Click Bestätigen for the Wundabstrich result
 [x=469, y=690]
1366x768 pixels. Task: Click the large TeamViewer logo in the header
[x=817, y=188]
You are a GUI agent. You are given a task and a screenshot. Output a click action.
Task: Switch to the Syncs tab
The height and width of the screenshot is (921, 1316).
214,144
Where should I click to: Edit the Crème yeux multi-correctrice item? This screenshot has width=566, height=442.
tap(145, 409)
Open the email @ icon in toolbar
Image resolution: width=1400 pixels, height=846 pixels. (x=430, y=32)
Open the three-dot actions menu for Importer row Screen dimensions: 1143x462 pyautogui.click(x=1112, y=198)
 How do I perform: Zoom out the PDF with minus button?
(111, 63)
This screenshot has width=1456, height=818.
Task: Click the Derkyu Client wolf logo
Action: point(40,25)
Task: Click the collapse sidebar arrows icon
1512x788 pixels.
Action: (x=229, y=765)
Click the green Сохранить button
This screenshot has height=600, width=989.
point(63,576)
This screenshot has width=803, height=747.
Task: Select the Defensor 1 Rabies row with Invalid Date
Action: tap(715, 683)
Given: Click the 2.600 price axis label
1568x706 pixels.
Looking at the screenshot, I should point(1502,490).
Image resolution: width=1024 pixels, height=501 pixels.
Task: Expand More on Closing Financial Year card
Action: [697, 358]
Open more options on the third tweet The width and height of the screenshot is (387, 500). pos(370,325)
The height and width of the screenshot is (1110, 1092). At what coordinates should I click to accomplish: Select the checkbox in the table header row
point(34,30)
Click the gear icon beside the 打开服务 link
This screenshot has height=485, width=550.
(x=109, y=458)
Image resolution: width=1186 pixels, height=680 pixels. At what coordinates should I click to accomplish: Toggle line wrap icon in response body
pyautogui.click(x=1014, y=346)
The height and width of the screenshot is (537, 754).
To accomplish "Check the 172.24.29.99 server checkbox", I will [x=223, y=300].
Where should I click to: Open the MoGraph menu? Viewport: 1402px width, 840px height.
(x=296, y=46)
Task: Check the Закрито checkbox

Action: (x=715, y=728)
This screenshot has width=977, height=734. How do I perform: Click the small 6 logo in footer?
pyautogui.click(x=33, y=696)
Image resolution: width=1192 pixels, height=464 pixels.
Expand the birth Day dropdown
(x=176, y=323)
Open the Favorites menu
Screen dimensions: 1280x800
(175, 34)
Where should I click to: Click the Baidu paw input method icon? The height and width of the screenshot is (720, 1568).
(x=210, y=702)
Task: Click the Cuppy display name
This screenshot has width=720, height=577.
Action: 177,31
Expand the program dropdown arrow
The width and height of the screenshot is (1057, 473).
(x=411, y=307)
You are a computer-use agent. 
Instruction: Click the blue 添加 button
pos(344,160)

****

## WHAT THE TASK ASKS
Update the listing above by replacing every occurrence of "checkbox" with "check box". Reproduce all of it with nothing else changed.

## PROBLEM SOLUTION
Click Bestätigen for the Wundabstrich result
 [x=469, y=690]
1366x768 pixels. Task: Click the large TeamViewer logo in the header
[x=817, y=188]
You are a GUI agent. You are given a task and a screenshot. Output a click action.
Task: Switch to the Syncs tab
The height and width of the screenshot is (921, 1316).
214,144
Where should I click to: Edit the Crème yeux multi-correctrice item? This screenshot has width=566, height=442.
tap(145, 409)
Open the email @ icon in toolbar
Image resolution: width=1400 pixels, height=846 pixels. (x=430, y=32)
Open the three-dot actions menu for Importer row Screen dimensions: 1143x462 pyautogui.click(x=1112, y=198)
 How do I perform: Zoom out the PDF with minus button?
(111, 63)
This screenshot has width=1456, height=818.
Task: Click the Derkyu Client wolf logo
Action: point(40,25)
Task: Click the collapse sidebar arrows icon
1512x788 pixels.
Action: (x=229, y=765)
Click the green Сохранить button
This screenshot has height=600, width=989.
point(63,576)
This screenshot has width=803, height=747.
Task: Select the Defensor 1 Rabies row with Invalid Date
Action: tap(715, 683)
Given: Click the 2.600 price axis label
1568x706 pixels.
Looking at the screenshot, I should point(1502,490).
Image resolution: width=1024 pixels, height=501 pixels.
Task: Expand More on Closing Financial Year card
Action: [697, 358]
Open more options on the third tweet The width and height of the screenshot is (387, 500). pos(370,325)
The height and width of the screenshot is (1110, 1092). At what coordinates should I click to accomplish: Select the check box in the table header row
point(34,30)
Click the gear icon beside the 打开服务 link
This screenshot has height=485, width=550.
(x=109, y=458)
Image resolution: width=1186 pixels, height=680 pixels. At what coordinates should I click to accomplish: Toggle line wrap icon in response body
pyautogui.click(x=1014, y=346)
The height and width of the screenshot is (537, 754).
To accomplish "Check the 172.24.29.99 server check box", I will [x=223, y=300].
Where should I click to: Open the MoGraph menu? Viewport: 1402px width, 840px height.
(x=296, y=46)
Task: Check the Закрито check box

Action: (x=715, y=728)
This screenshot has width=977, height=734. How do I perform: Click the small 6 logo in footer?
pyautogui.click(x=33, y=696)
Image resolution: width=1192 pixels, height=464 pixels.
Expand the birth Day dropdown
(x=176, y=323)
Open the Favorites menu
Screen dimensions: 1280x800
(175, 34)
Where should I click to: Click the Baidu paw input method icon? The height and width of the screenshot is (720, 1568).
(x=210, y=702)
Task: Click the Cuppy display name
This screenshot has width=720, height=577.
Action: 177,31
Expand the program dropdown arrow
The width and height of the screenshot is (1057, 473).
(x=411, y=307)
You are a computer-use agent. 
Instruction: Click the blue 添加 button
pos(344,160)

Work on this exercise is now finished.